Obsessing over your investments or money could lead your mental health to suffer even further. If that’s the case, then Go & Grow is a great solution as it is a hands-off investing product. You don’t need to obsess over every little detail or feel like one wrong move could negatively impact your investment as it’s almost completely automated and runs in the background. With Go & Grow, your investment is one less thing you have to worry about.

Retail therapy now – shopping guilt later

Have you ever gone on a shopping spree when you were feeling down and purchased things you didn’t really want? Or have you ever bought something you didn’t need, just because it made you feel better? This emotional spending behavior, universally known as ‘retail therapy’, is a very common incident that happens to almost everyone. And there’s a good reason for that; it makes you feel in control, it releases dopamine, and you get to escape reality, even if it is only for a moment.

Retail therapy
Retail therapy only offers a quick relief, but can damage your finances in the long term.

Retail therapy is often seen as a harmless, fun activity, but if it happens all the time, you could end up shopping all your savings away, getting yourself into more financial trouble. And so, your poor mental state negatively impacts your personal finance.

So, the first step to avoiding shopping guilt is recognizing your weak points so you can overcome them and not let them get the best of you. Use your spending diary to figure out what triggers you when you get the urge to spend money. Is it when you’re having a tough day at work? If you’re feeling lonely? When you’ve had a fight with someone close to you? Or simply when you’re bored? Once you know what triggers you, you can recognize it when it’s happening and try to not let it control you. This will require discipline, but it will help you stay in control of your finances, and improve your mental health in the long run.

Look after yourself

Mental health is everything. You should always prioritize your happiness and personal well-being, especially considering the difficult times we find ourselves in. The current health crisis and consequential economic crisis will take its toll on people’s mental and financial health. Mental health is proven to deteriorate when income becomes unstable.
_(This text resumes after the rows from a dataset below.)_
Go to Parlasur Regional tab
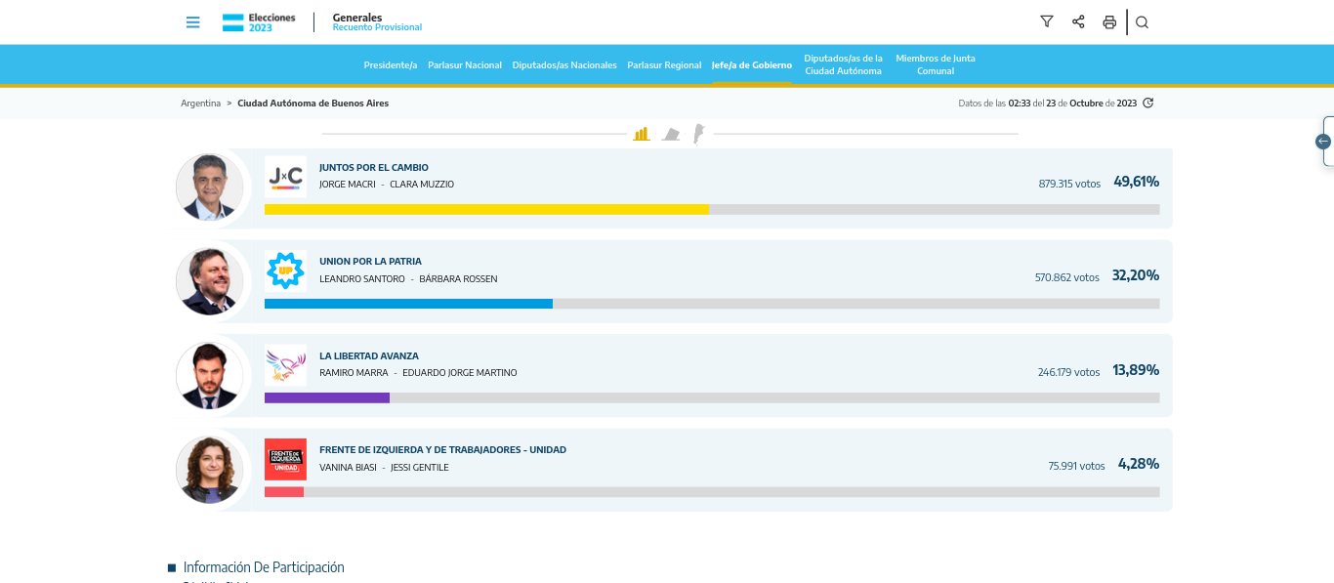Screen dimensions: 1334x583 pos(664,65)
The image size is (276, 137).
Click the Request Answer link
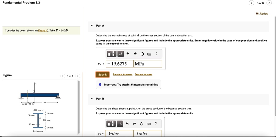(x=143, y=74)
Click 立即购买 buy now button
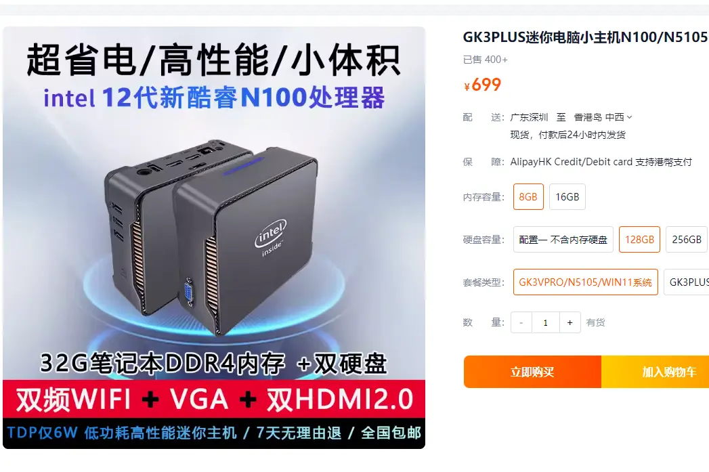Viewport: 709px width, 472px height. click(532, 372)
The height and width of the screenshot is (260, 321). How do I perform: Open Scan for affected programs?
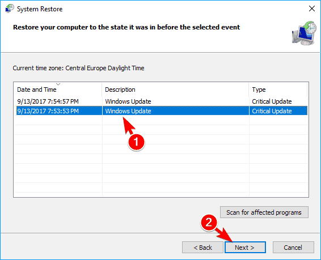[264, 212]
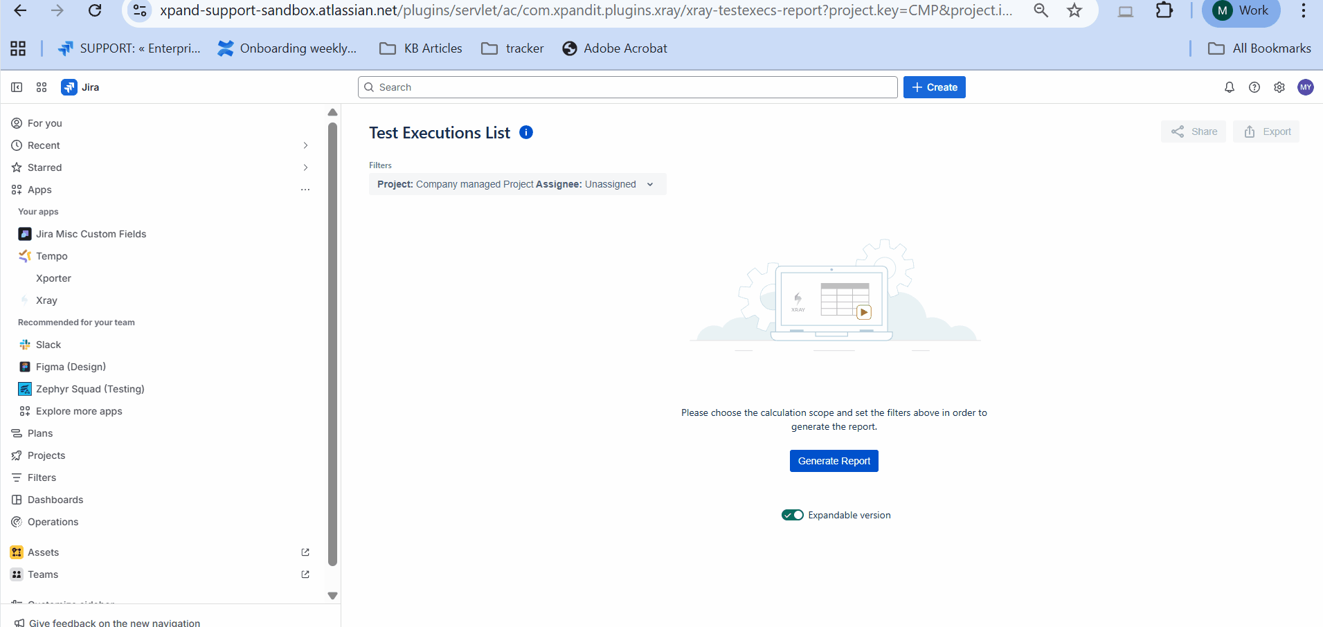This screenshot has height=627, width=1323.
Task: Collapse the sidebar using the panel icon
Action: click(x=17, y=87)
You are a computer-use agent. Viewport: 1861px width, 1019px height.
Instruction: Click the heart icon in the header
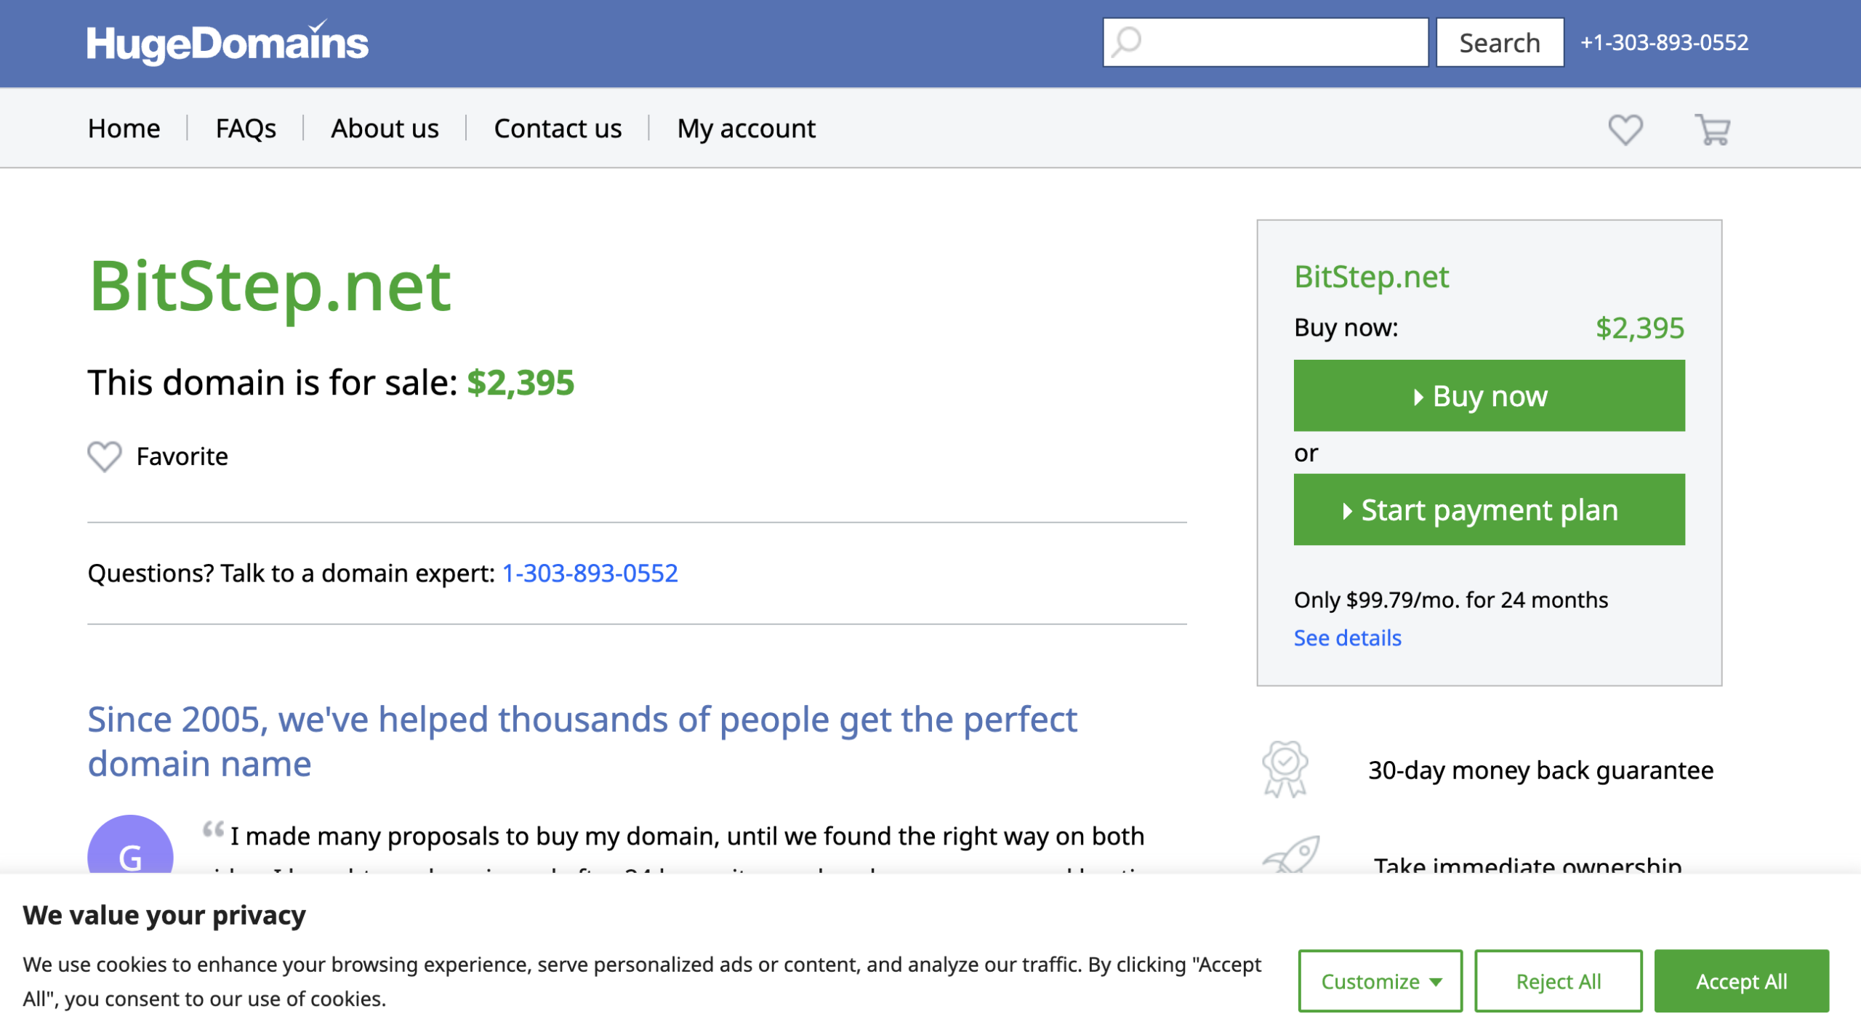[x=1625, y=129]
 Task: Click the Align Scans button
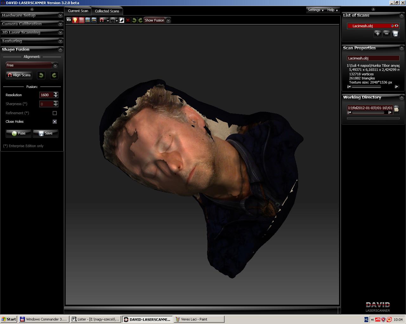[19, 75]
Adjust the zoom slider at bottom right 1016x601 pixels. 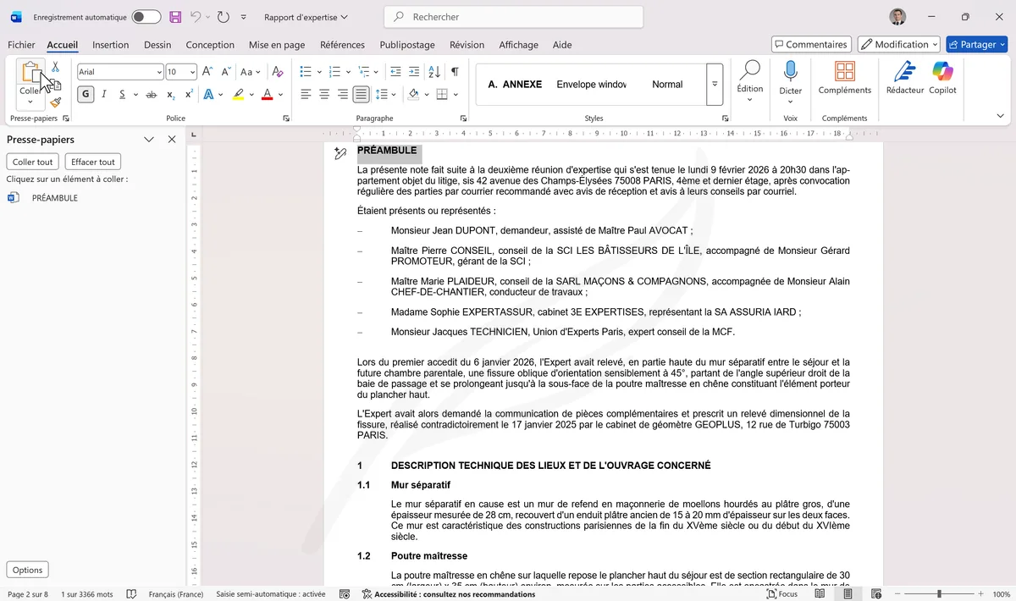[x=940, y=593]
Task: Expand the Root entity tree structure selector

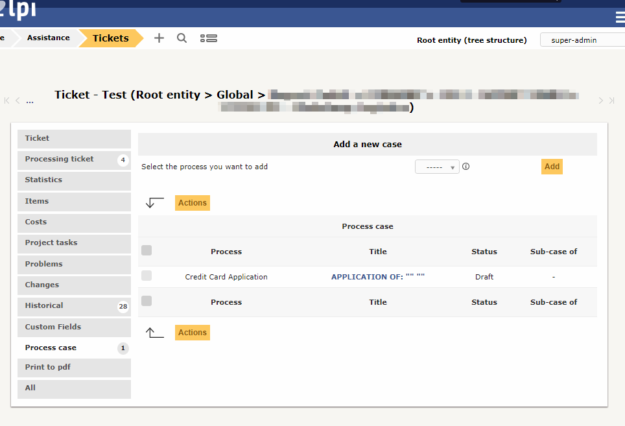Action: click(x=471, y=40)
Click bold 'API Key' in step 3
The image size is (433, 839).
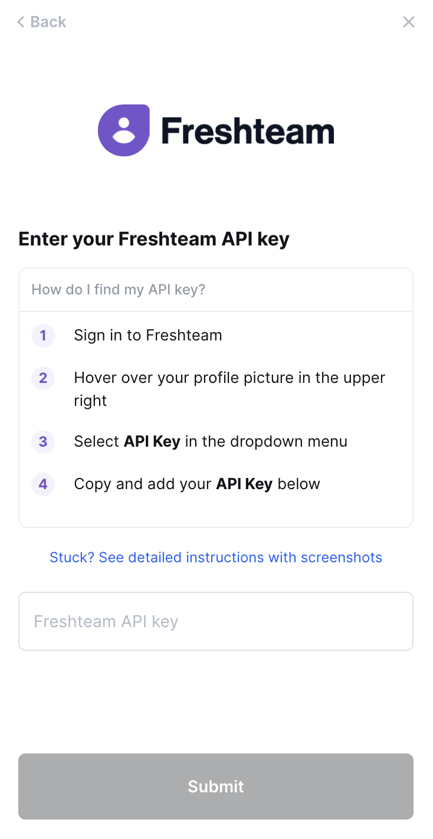point(152,442)
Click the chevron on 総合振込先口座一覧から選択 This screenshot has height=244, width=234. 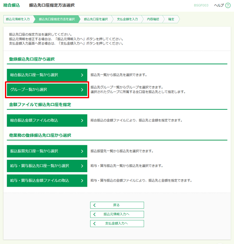pos(82,75)
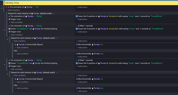Image resolution: width=178 pixels, height=95 pixels.
Task: Toggle "Flip horizontally Turnip: no" value in first block
Action: (102, 45)
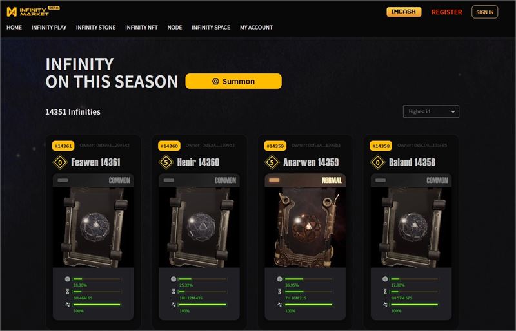Click the 36.95% progress bar on Anarwen card
The height and width of the screenshot is (331, 516).
coord(309,279)
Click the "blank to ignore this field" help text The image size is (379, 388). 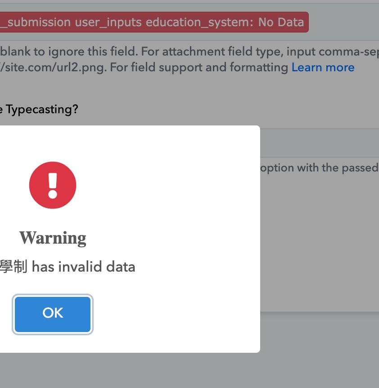point(69,51)
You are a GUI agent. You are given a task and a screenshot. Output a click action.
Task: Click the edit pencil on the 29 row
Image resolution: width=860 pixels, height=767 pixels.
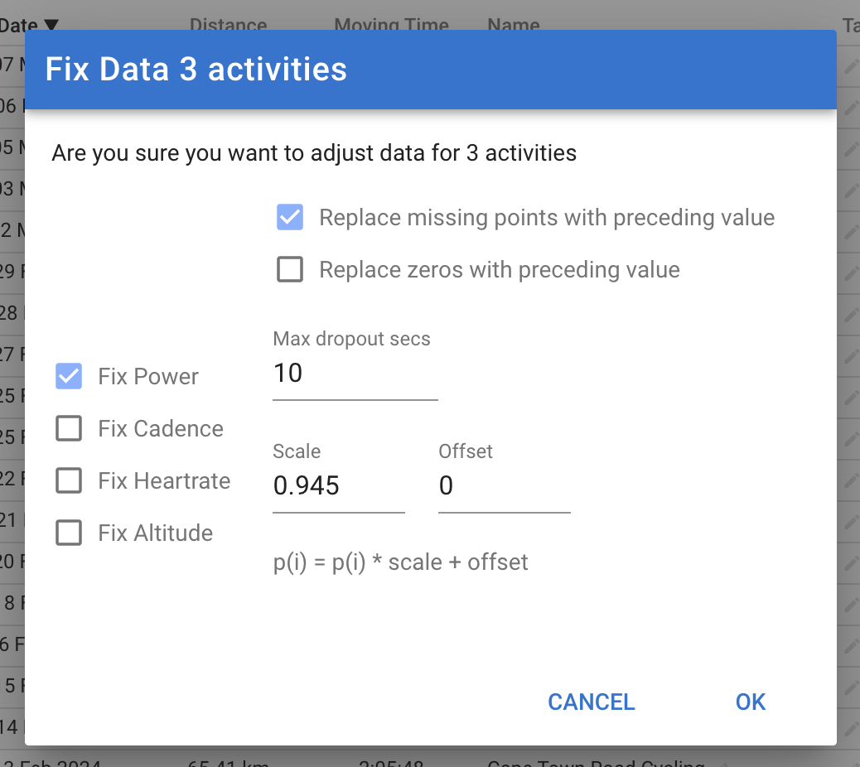[851, 273]
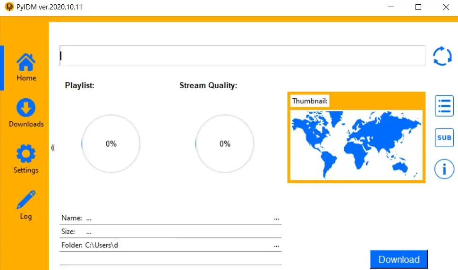The height and width of the screenshot is (270, 458).
Task: Open the Downloads arrow icon in sidebar
Action: pos(26,108)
So it’s vital that you make it a priority to look after your mental health and avoid falling into the money-mental health cycle.

psychological well-being
Taking care of your psychological well-being is vital.

With the uncertainty and unsecure future, wanting to get a quick fix and buying yourself something nice is understandable, but it could cause more problems down the line. Instead, do something that takes your mind off of things and de-stresses you that won’t negatively influence your finances, like reading a book, exercising, going for a walk, or drinking a cup of tea and just looking out your window. Once you’ve replaced emotional spending with a healthier, and possibly free, alternative, it will become easier to not be dependent on the high that comes with emotional spending.

It will also become easier to practice better financial habits. This will ensure better financial security during uncertain times, which will help protect your mental health. Managing your financial wellbeing, which is something you can control, will help you feel more capable of dealing with the things you can’t control.

Phone a friend

You should always ask for help when you need it—whether it’s regarding your finances, or your mental health. Get in contact with a friend or family member you trust and talk to them when you’re experiencing problems. By not feeling alone, and being able to share your burden, you’ll already feel better about it. And when it comes to your finances, don’t be afraid to seek out a professional.

Breaking the cycle

Maintaining good mental health and fostering good financial habits might take some hard work and discipline, but it is definitely worth it. If you find yourself in the cycle, take the time to get yourself out of it. We hope the topics we touched on in this article can help you. Your emotional health and your long-term financial freedom should always be a top priority. And if you manage both effectively, they will work together to help you maintain both your mental and financial well-being.